Delta is the ratio of change in the option compared to the change in the underlying. Delta is also an approximation of the probability that the option will expire in the money. It's an approximation because its value is affected by other factors, primarily implied volatility (IV).

In your example, the \$44 call has a delta of approximately the 98 to 99 (or more), depending on the IV. That means that the probability that this option will expire in the money is approaching 100% and therefore, there is no risk premium (time value). Because the delta is near 100, the call's price will move close to \$1 for every \$1 that the underlying moves (as you observed).

Dividends affect option premium as well. The higher the dividend, the greater put prices will be and the lower call prices will be. So if there is a decent sized dividend, you will often see that the bid of deep in-the-money (ITM) calls will be even less than the intrinsic value.

This leads to another concept, namely using high delta deep ITM calls as a substitute for stock ownership, preferably with LEAPs. The drawbacks are not receiving the dividend (if any) and paying a small time premium. The advantage is that there is less risk should the underlying collapse, especially before expiration. Google "Stock Replacement Strategy" and "Poor Man's Covered Call" for more information.
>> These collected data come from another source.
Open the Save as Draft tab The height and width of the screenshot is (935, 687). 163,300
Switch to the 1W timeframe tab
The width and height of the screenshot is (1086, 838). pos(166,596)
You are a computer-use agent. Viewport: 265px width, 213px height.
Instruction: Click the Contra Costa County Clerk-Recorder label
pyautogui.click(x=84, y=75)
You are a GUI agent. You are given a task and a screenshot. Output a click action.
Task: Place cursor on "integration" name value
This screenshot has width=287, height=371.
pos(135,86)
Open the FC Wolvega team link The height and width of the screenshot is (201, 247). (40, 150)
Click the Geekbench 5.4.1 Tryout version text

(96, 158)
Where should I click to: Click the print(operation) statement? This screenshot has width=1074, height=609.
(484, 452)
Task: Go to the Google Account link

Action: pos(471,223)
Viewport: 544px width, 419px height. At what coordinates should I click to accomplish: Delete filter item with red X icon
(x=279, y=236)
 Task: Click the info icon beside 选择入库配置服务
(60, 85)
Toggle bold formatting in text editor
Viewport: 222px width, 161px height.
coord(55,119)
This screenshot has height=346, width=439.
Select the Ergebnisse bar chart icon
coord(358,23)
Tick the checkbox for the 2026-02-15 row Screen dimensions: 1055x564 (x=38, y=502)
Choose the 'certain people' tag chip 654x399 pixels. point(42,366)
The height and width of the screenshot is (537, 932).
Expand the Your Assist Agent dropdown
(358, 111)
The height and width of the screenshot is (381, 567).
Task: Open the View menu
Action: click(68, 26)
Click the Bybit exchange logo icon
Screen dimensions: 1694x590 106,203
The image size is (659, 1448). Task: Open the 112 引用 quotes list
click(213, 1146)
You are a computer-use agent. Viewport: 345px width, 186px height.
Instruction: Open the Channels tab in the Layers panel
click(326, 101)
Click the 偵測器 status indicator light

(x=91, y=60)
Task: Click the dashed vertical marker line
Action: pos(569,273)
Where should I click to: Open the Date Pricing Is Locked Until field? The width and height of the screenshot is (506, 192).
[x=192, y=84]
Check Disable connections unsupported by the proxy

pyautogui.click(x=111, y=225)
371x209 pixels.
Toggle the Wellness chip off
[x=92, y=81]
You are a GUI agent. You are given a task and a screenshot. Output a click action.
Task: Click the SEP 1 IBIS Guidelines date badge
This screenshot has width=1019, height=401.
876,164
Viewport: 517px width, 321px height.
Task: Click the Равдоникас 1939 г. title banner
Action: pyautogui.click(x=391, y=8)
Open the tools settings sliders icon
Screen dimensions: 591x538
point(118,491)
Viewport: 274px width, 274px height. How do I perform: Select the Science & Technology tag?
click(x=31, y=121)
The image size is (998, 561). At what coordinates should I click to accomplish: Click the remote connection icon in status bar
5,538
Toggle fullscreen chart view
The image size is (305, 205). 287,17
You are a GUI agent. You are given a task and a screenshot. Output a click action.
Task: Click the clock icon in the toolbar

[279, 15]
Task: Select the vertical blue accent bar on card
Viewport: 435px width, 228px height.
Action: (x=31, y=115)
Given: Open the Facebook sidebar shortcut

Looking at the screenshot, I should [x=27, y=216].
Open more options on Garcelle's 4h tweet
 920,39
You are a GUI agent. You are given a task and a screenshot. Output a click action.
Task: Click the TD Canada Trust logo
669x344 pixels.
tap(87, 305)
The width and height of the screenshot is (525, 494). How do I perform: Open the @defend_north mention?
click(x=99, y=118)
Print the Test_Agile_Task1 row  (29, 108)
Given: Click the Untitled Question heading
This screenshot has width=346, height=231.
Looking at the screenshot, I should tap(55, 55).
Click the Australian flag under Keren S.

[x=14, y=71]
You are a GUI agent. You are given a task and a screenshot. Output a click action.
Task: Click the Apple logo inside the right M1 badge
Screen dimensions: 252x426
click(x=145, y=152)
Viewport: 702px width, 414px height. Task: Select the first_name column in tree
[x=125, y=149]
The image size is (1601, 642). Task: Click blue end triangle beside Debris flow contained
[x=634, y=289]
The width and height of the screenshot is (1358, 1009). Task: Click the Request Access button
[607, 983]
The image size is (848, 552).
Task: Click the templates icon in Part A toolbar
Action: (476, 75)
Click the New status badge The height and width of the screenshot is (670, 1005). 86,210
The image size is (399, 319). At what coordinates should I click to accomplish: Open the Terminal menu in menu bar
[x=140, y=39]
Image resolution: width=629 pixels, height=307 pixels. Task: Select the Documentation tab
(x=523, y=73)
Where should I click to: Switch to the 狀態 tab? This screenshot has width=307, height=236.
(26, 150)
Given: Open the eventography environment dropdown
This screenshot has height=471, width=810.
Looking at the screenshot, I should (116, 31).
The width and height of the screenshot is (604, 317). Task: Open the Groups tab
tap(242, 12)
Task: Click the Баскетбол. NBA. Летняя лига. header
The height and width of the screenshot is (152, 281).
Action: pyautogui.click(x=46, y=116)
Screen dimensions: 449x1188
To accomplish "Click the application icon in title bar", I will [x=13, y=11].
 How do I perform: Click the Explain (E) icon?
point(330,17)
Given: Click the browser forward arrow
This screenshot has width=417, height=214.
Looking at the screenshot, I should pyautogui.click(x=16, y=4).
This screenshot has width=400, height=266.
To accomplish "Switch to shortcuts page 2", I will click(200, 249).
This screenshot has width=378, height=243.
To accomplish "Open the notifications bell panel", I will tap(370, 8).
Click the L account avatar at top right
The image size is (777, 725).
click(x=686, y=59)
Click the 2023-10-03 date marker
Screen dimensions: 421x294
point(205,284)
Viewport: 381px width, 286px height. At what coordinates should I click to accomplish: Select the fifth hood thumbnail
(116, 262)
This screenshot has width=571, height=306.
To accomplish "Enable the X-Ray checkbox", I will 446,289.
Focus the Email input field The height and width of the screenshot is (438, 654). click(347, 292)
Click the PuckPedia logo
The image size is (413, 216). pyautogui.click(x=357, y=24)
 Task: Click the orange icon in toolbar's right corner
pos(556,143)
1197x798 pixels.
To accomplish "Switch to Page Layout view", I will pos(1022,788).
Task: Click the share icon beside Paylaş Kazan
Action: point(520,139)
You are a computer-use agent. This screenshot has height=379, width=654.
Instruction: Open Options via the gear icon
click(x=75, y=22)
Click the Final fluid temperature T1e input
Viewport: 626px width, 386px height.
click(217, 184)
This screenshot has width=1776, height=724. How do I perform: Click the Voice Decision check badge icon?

• This is in some sense the opposite of selling a covered call. It's more like buying a stock and hedging it with a deep OTM put. Sep 4, 2018 at 19:52
• @Acccumulation - I'm not really sure what the "This" is or what the "opposite" is that you are referring to. A covered call (referring to the entire B/W position rather than the short call being covered) is synthetically equivalent to selling a short put. Buying a stock and hedging it with a deep OTM put would be equivalent to buying a call and doing the latter makes more sense since it has the potential for fewer transactions and less B/A slippage. Sep 4, 2018 at 20:12
• "This" refers to the position the OP describes: a deep ITM call. A straight-up long position in a stock can be thought of as a risk of loss plus a possibility of gain. Buying a call gets you the possibility of gain while limiting possibility of loss. Selling a covered call keeps the possibility of loss while limiting your possible gain. That what I mean by them being opposite. Sep 4, 2018 at 20:46
• @Acccumulation - That's somewhat true if you're looking at this segmentally but in the overall picture, it's not the case since the risk graphs of the various positions that you cited are totally different. A long put is the opposite of a long call (ignoring the theoretical infinity aspect). A bullish vertical is the opposite of a bearish vertical (same series). Long calendar vs short calendar. These are mirror image (opposite) positions. Sep 4, 2018 at 23:22

When or why would a stock option have no value beyond the guarantee?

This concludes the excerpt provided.